IN THE WORKERS’ COMPENSATION COMMISSION
JUAN A. HERNANDEZ, Claimant
Opinion by TARR
v. Claim No. 194-63-68
C D CARPENTRY, INC., Employer
CINCINNATI CASUALTY COMPANY, Insurer
Daniel P. Barrera, Esquire
for the claimant
William E. Glover, Esquire
for the defendants
REVIEW on the record before Commissioner Tarr, Commissioner Diamond and Commissioner Dudley at Richmond, Virginia.
The employer requests Review of the Deputy Commissioner’s September 3, 1999, Penalty Order assessing a 20 percent penalty pursuant to Code 65.2-524, for compensation not paid within two weeks after it became due commencing on June 9, 1999. The employer argues that because the claimant returned to work at his pre-injury average weekly wage on June 10, 1999, it was entitled to cease payments under the claimant’s open Award. We VACATE.
On February 23, 1999, the claimant filed an application for benefits alleging an injury by accident on January 28, 1999, and seeking continuing temporary total disability benefits and medical benefits. On March 31, 1999, the parties submitted a Memorandum of Agreement stating that the claimant was entitled to continuing temporary total disability benefits commencing January 28, 1999, based on a pre-injury average weekly wage of $524.71. On August 6, 1999, the Commission entered an Award Order based on the March 31, 1999, Memorandum of Agreement, for payment of continuing temporary total disability compensation and medical benefits beginning January 28, 1999.
The employer alleges that in the meantime, on June 10, 1999, the claimant returned to work at a wage equal to or greater than his average weekly wage. The employer supports this claim with a September 22, 1999, affidavit from its office administrator. The employer filed an application for a change in condition on September 24, 1999, alleging a return to work on June 10, 1999. That application is still pending.
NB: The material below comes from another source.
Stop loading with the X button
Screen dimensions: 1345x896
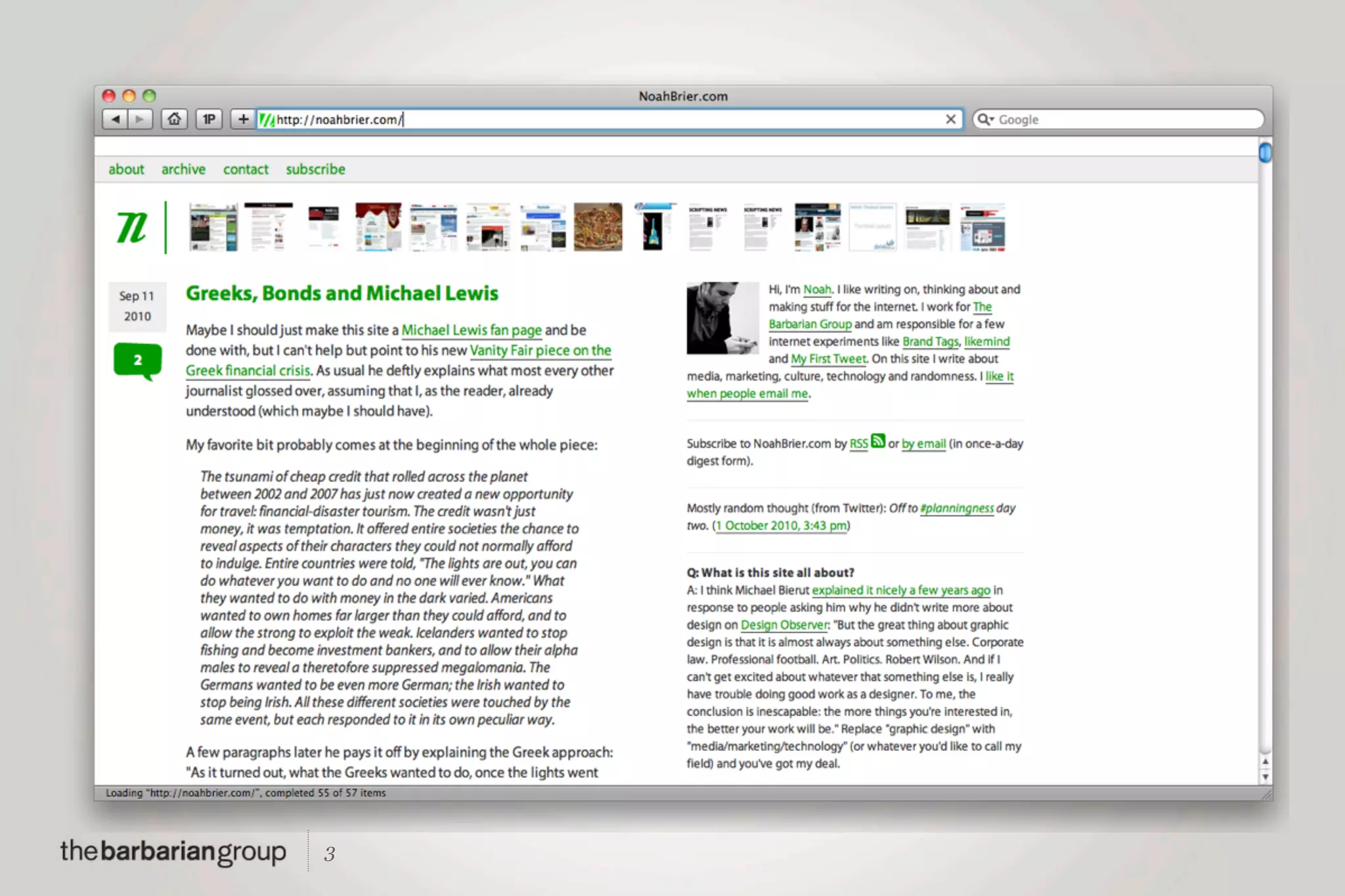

In a letter filed August 23, 1999, counsel for the claimant advised the Commission that despite the August 6, 1999, Award Order, “the carrier has not paid the claimant any compensation since approximately June 9, 1999.” Claimant’s counsel requested an assessment of a 20 percent penalty on the unpaid compensation. By Order of September 3, 1999, the Deputy Commissioner assessed a 20 percent penalty pursuant to Code 65.2-524 on all compensation more than two weeks in arrears.
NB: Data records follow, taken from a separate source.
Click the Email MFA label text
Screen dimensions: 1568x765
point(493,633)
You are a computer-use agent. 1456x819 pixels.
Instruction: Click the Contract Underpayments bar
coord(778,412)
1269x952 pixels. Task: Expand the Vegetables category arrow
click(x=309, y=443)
In its written statement, the employer argues that during the period between June 9, 1999, and June 24, 1999, it attempted to obtain the claimant’s signature on an Agreed Statement of Fact terminating the existing open Award based on the claimant’s return to his pre-injury work. The claimant did not sign the agreement. The claimant’s counsel then informed the employer that the claimant was again temporarily totally disabled due to his work injury. The employer blames its non-payment of benefits from June 10, 1999, to June 24, 1999, on the claimant’s failure to execute this agreement.1
Code 65.2-524 provides that: “If any payment is not paid within two weeks after it becomes due, there shall be added to such unpaid compensation an amount equal to 20 percent thereof.” The language of Code 65.2-524 is mandatory, and its application has been strictly applied. The legislature has clearly and unambiguously provided for a 20 percent penalty when payment of benefits is not timely made, regardless of the fact that there may be a good excuse for the late payment. See Sanderson v. Corrections Adult Services, VWC File No. 164-78-40 (May 30, 1996).
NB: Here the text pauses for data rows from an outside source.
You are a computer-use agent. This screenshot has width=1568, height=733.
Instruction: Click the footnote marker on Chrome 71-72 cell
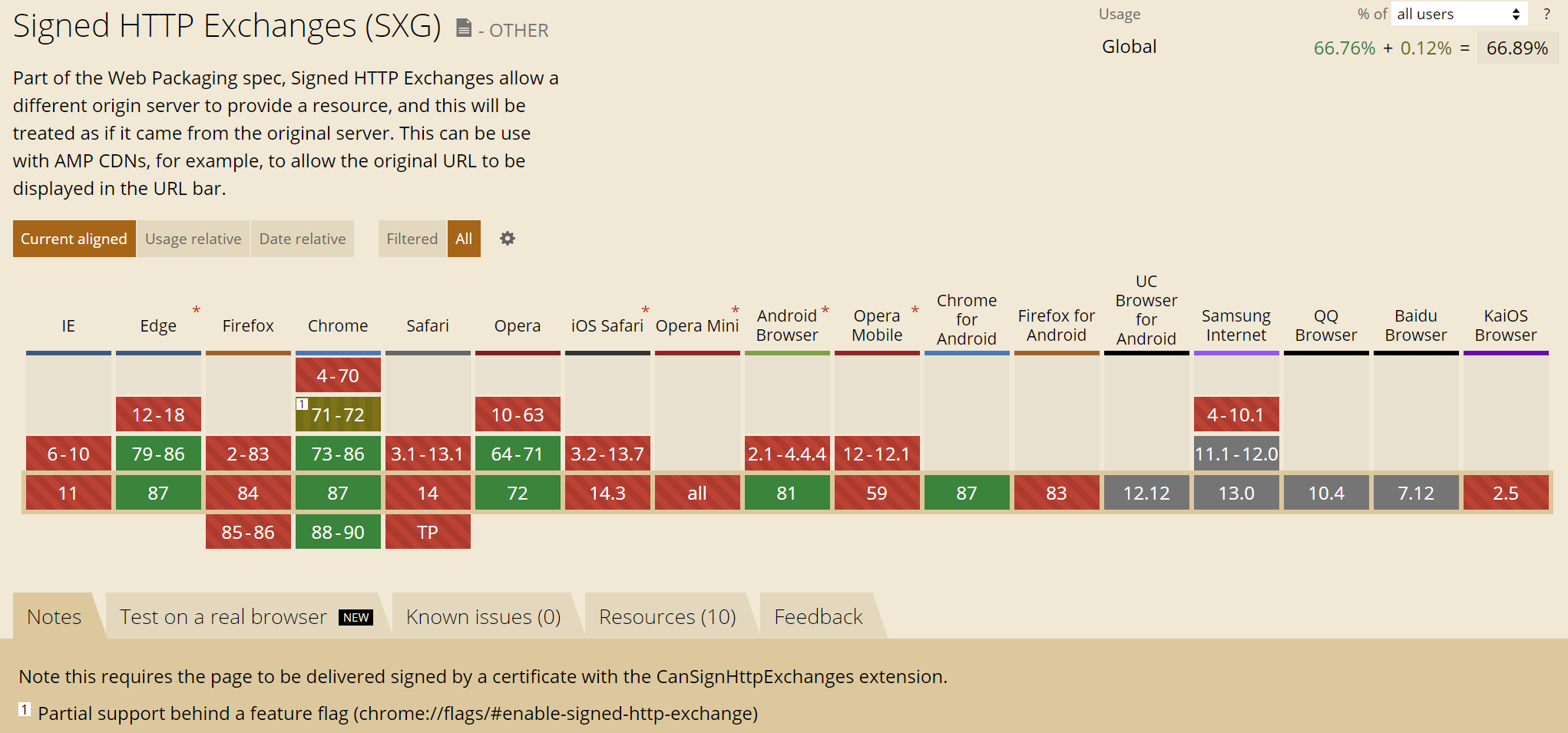(x=303, y=402)
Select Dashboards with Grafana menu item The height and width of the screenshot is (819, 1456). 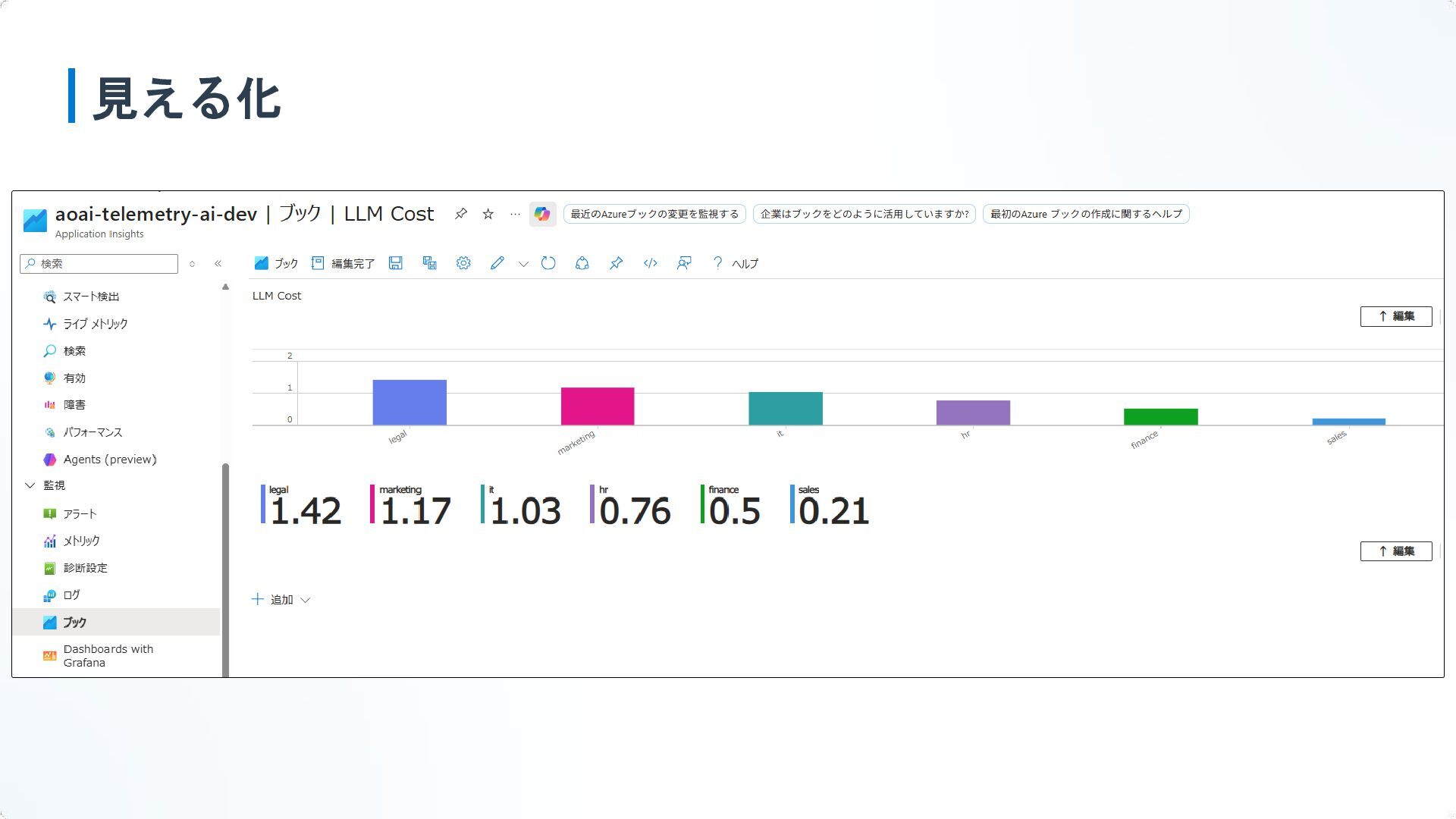tap(108, 656)
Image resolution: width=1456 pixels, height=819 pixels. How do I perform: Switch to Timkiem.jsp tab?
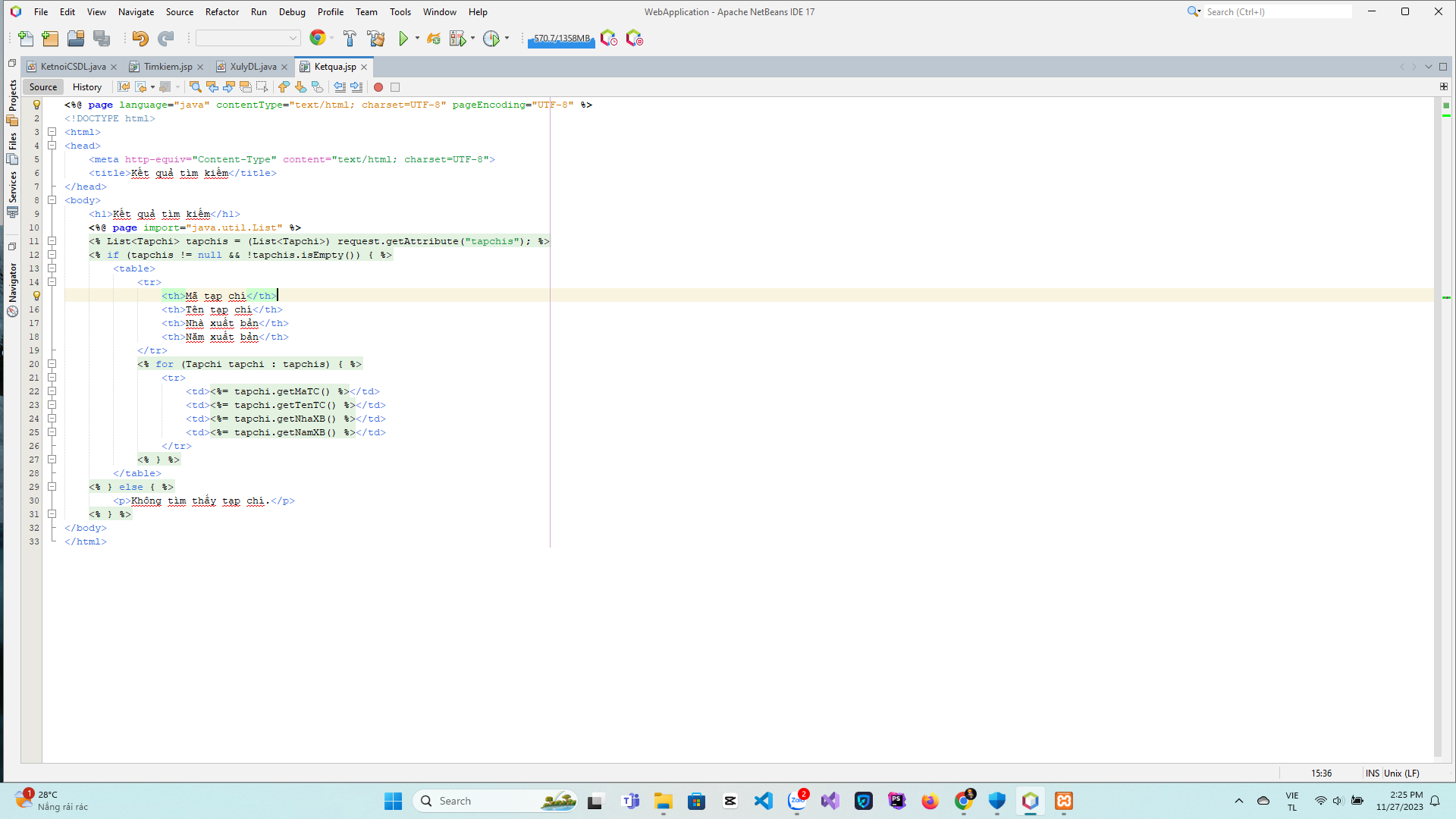click(168, 67)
There are three ways to terminate an award: (1) by the claimant’s execution of an Agreed Statement of Fact; (2) by the claimant’s execution of a Supplemental Memorandum of Agreement; or (3) by the employer’s filing of an appropriate application to terminate benefits. Smith v. Earl Haines, Inc., 62 OIC 422 (1983). Despite the employer’s alleged efforts, the claimant failed to execute the Agreed Statement of Fact. Therefore, the employer needed to file an application to terminate benefits. It did so, on September 24, 1999. Commission Rule 1.4 C 1 requires payment to date of return to work.
The employer was not required to make any payments after June 9, 1999, because of the pending Application for Hearing. If the Application is granted, then no further benefits or penalties are owed.
The employer voluntarily reinstated temporary total benefits on June 24 so the disputed period is June 10 to June 24, 1999. It appears that this issue might be resolved without the necessity of either an evidentiary or an on the record hearing.
The Deputy Commissioner’s September 3, 1999, Penalty Order is VACATED. This case is referred to the Commission’s mediation section.
This Opinion shall be final unless appealed to the Virginia Court of Appeals within
thirty days from receipt of this Opinion.
1 The employer also concedes that the claimant is entitled to temporary total disability benefits from June 24, 1999. The employer has paid and continues to pay these benefits since September 1999.